Below: LINKS TO EVERY OTHER POEM I managed to write during National Poetry Writing Month 2014 mostly short and often just titles to pictures. They are gathered below as links Hovering and pressing a link should reveal a title and take you to the original
poem for days 1,2,3,4
Day 10 Day 11 Day 12 Day 13 Day 14
Day 15 Day 16 Day 17 Day 18 Day 19
Day 20 Day 21 Day 22 Day 23 Day 24
Day 25 Day 26 Day 27 Day 28 Day 29 Day 30
Excellent Gill, it reads almost like a stream of consciousness, like you just wrote it down quickly as if you were reliving it. I felt a sense of urgency in it at the beginning in the sense of needing to get to the good spot to be able to see the sunrise. It is something I have done many times myself, once, about two years ago I saw the sky and knew that it would be a spectacular sunrise, so I went outside with my camera and a cup of coffee, I only intended to go to the end of the street for a better view and then 3 hours later after forest, deer, the duck pond and squirrels I finally made it back home with my empty coffee cup and over 300 pics.
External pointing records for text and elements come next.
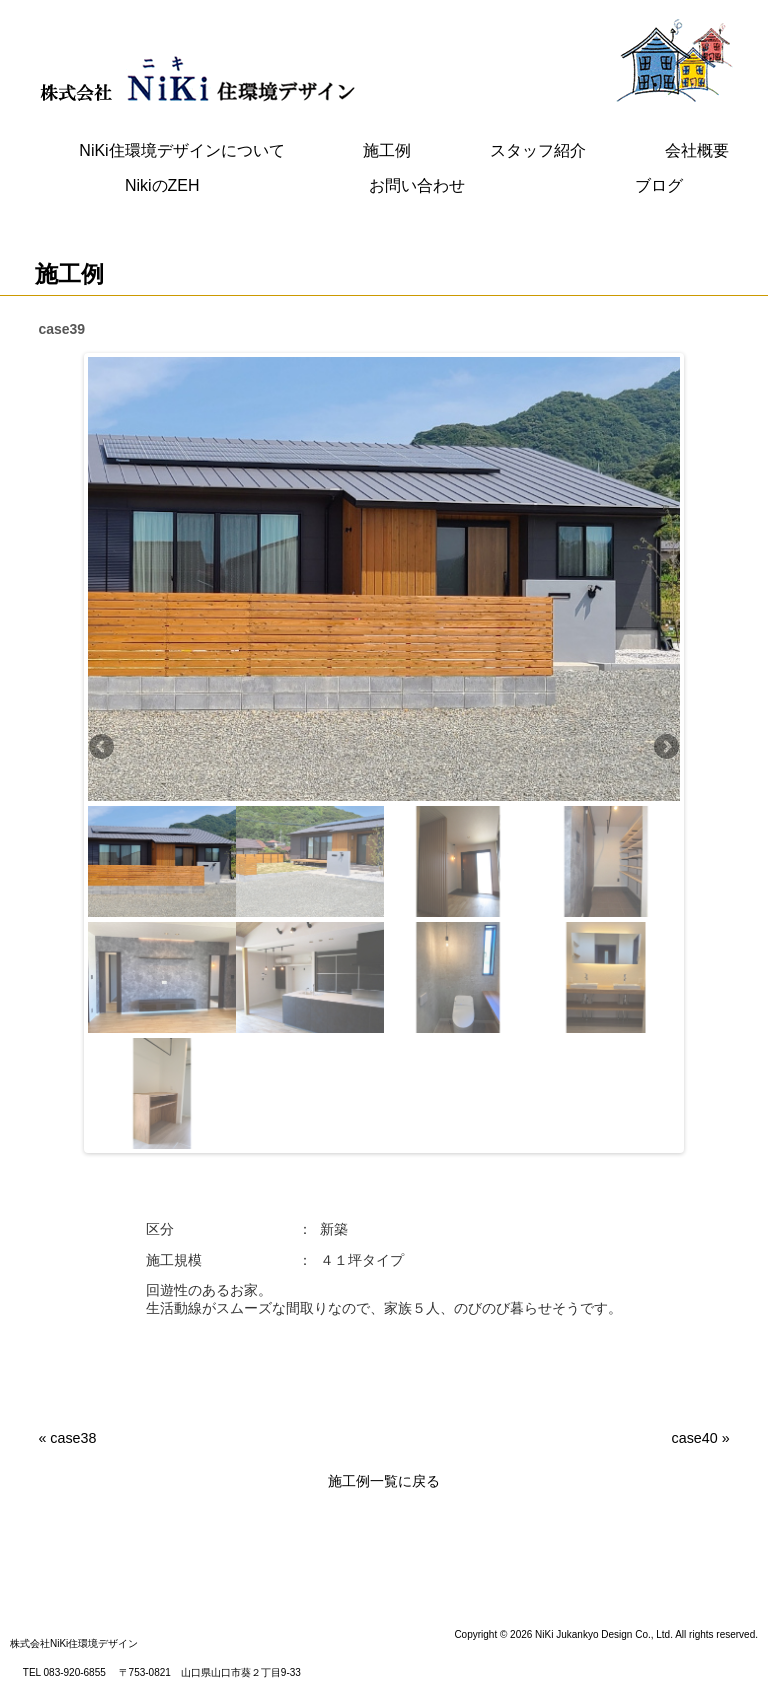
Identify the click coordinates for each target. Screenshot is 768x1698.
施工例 (387, 150)
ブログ (659, 185)
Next (665, 748)
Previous (103, 748)
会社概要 (697, 150)
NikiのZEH (162, 185)
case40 (695, 1438)
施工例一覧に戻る (384, 1481)
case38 (73, 1438)
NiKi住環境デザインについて (181, 150)
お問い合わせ (417, 185)
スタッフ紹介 (538, 150)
Also in your poem I love this line “Past the locked gate, and bad tempered brambles”, especially the locked gate bit, I love the simplicity in it and the fact that it very much contrasts with the spectacular sunrise.
You’ve actually given me an idea now also, because I wrote a sort of similar poem to yours but I would never publish it as a normal post, but putting it on a separate page as you have done does seem like a possibility, and even to have the page as a “stream of consciousness” page which can be added to. I’ll need to type it out first, which considering the fact that it is by far the longest poem I have ever written, will be no easy task.
Now also because of your poem and that line “Past the locked gate, and bad tempered brambles”, I am singing a certain song in my head, Squeeze “Tempted” because it has a line “Past the church and the steeple, the laundry on the hill.” So now I’m off to listen to it…
Thank you for letting me tag along with you on your morning jaunt, it was most agreeable and rather wonderful.